[Stored records]
[Start of Attachment]

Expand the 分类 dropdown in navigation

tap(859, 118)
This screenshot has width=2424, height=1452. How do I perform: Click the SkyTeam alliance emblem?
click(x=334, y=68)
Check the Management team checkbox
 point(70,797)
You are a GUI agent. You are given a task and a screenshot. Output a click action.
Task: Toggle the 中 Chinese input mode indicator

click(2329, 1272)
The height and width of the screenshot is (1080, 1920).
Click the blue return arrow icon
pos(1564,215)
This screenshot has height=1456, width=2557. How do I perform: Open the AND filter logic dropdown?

[End of Attachment]

**ABOUT THIS EXERCISE:** An exact copy of the line containing "Task: Toggle the" and all lines after it, through the last line of the entries, is the required answer.

**SOLUTION TO THIS EXERCISE:**
Task: Toggle the 中 Chinese input mode indicator

click(2329, 1272)
The height and width of the screenshot is (1080, 1920).
Click the blue return arrow icon
pos(1564,215)
This screenshot has height=1456, width=2557. How do I perform: Open the AND filter logic dropdown?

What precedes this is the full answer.